▶ _THE DATA_
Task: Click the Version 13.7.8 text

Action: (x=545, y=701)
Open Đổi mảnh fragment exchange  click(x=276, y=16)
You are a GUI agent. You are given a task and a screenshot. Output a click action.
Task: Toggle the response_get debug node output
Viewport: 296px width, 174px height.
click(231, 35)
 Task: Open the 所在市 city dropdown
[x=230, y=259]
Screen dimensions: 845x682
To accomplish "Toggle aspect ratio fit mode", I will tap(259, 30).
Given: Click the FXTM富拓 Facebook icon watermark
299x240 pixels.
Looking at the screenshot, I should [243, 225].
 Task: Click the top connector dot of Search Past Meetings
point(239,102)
...
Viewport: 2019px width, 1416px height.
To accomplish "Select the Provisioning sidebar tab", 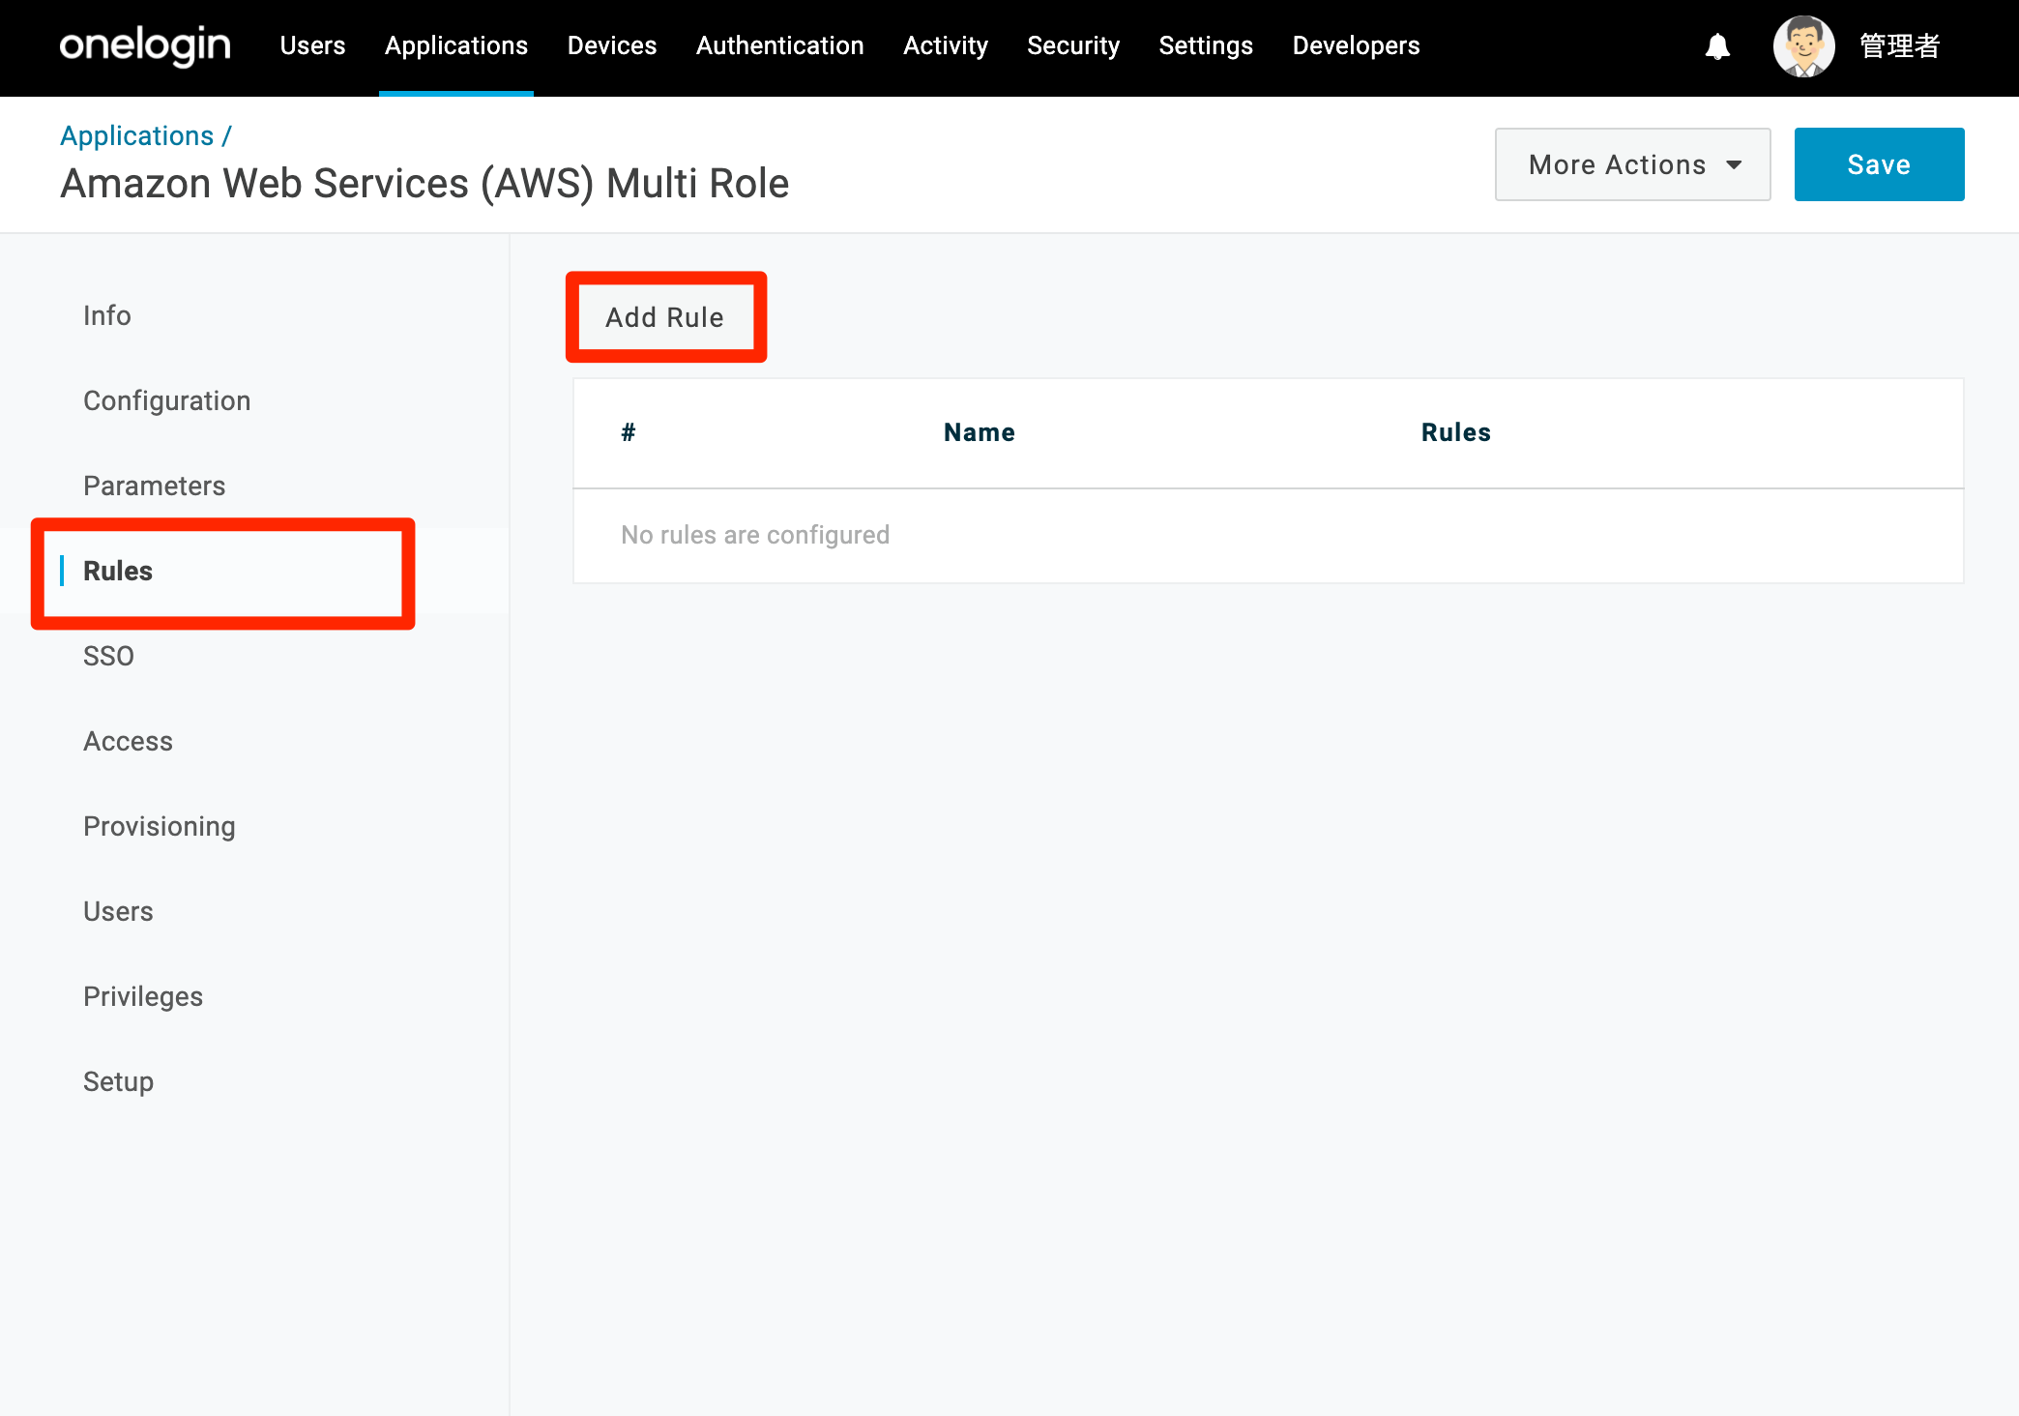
---
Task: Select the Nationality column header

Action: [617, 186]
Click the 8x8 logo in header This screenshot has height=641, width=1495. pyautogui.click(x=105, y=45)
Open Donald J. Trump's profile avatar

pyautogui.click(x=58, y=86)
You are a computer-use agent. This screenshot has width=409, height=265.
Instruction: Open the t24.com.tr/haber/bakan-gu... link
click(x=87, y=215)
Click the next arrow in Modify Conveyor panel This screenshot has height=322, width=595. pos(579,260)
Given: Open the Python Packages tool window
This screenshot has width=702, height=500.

▶ _WHAT YOU NEED TO DO_
Working through the data above, find every line holding "agent" and copy it.

▶ _PROBLEM SOLUTION_
You are a GUI agent. You are given a task and a screenshot. Output a click action.
You are a computer-use agent. This screenshot has width=409, height=265.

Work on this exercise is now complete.